TASK GOAL
An exact transcription of every entry is required. Images are not part of it.

[PROVIDED RECORDS Boundary: Start]

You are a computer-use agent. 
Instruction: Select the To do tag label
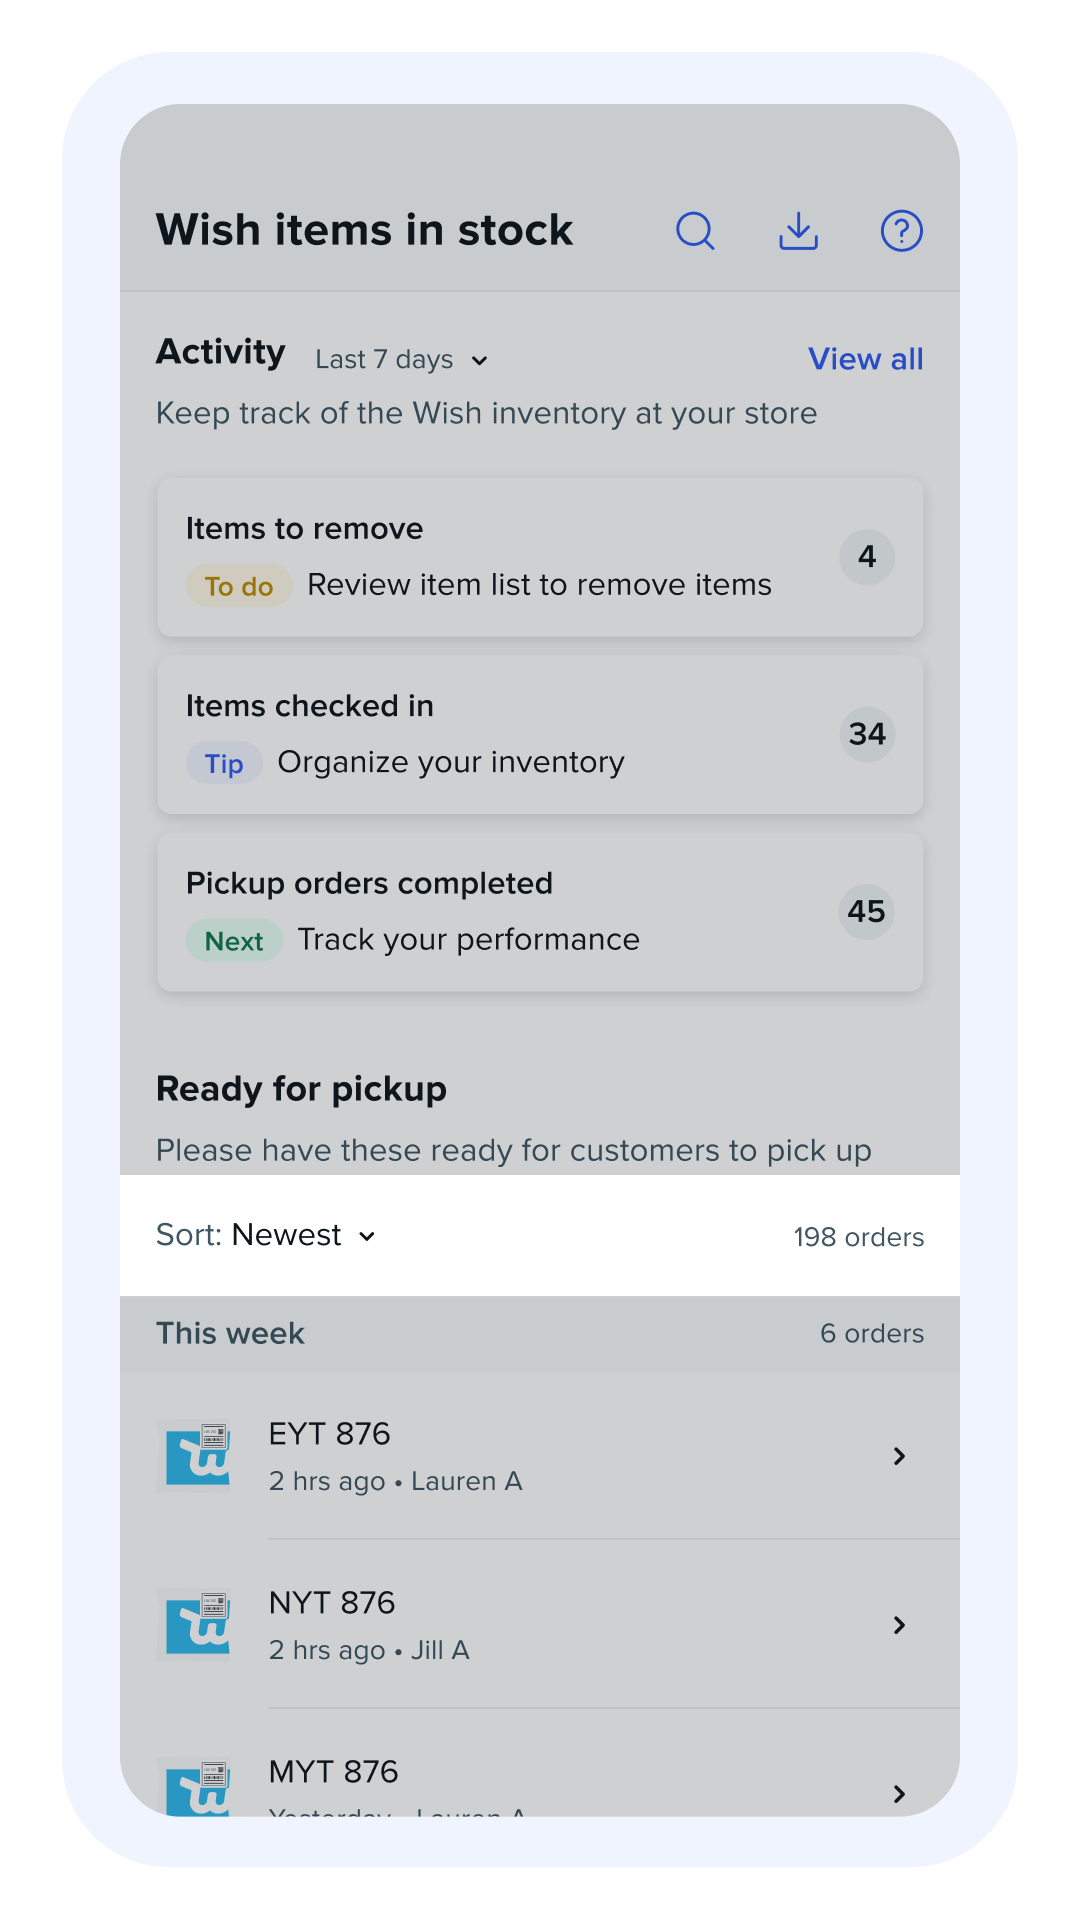pos(239,586)
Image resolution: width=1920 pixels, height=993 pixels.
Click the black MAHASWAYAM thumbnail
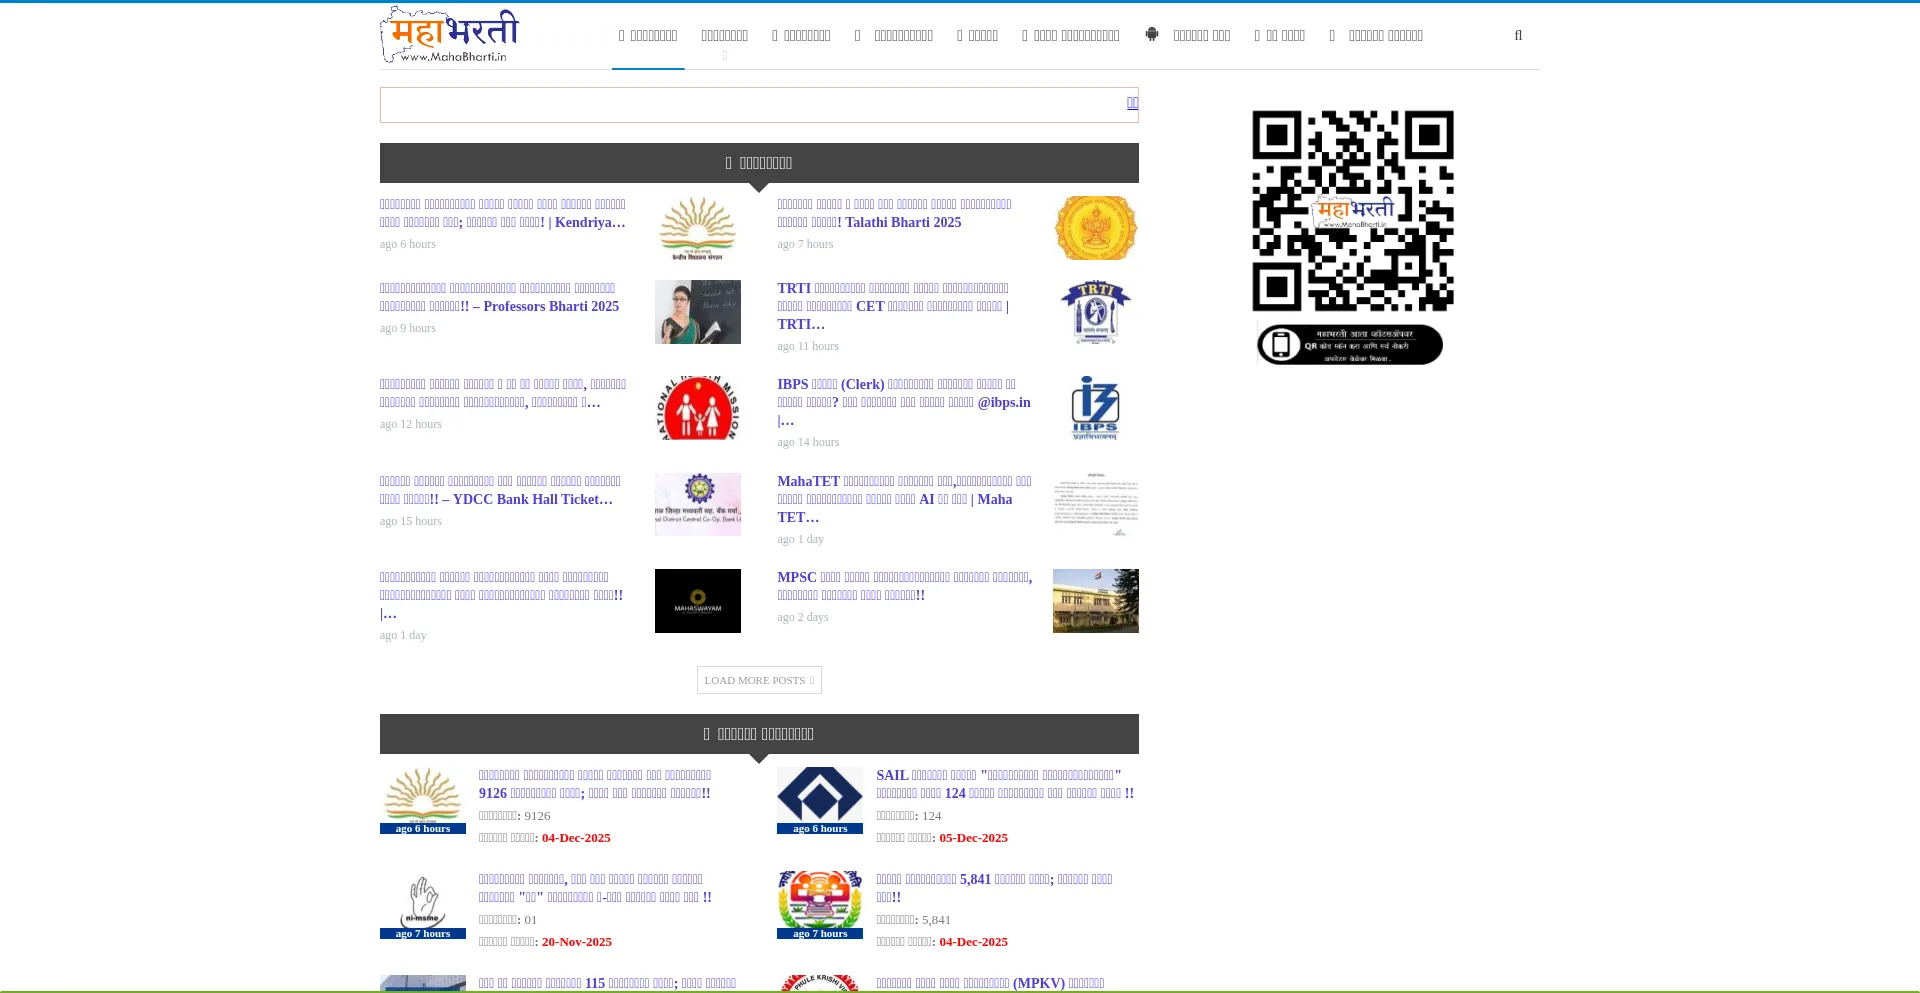tap(697, 601)
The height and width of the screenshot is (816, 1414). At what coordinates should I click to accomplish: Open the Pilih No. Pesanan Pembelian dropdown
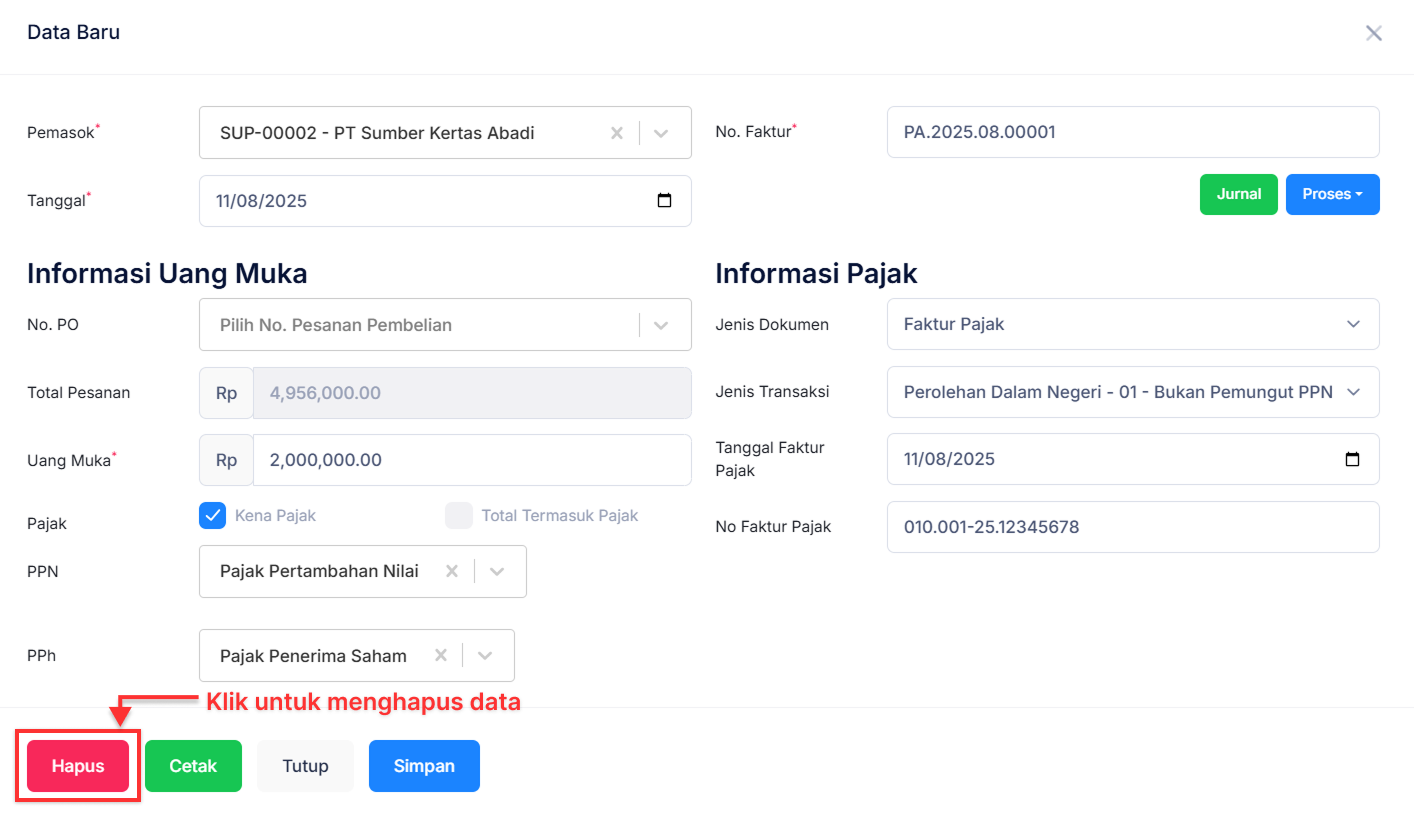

[PROVIDED RECORDS Boundary: End]

SOLUTION FOR THIS PROBLEM
You are a computer-use agent. 
Instruction: Select the To do tag label
pos(239,586)
Image resolution: width=1920 pixels, height=993 pixels.
Click the black MAHASWAYAM thumbnail
tap(697, 601)
The height and width of the screenshot is (816, 1414). At what coordinates should I click to accomplish: Open the Pilih No. Pesanan Pembelian dropdown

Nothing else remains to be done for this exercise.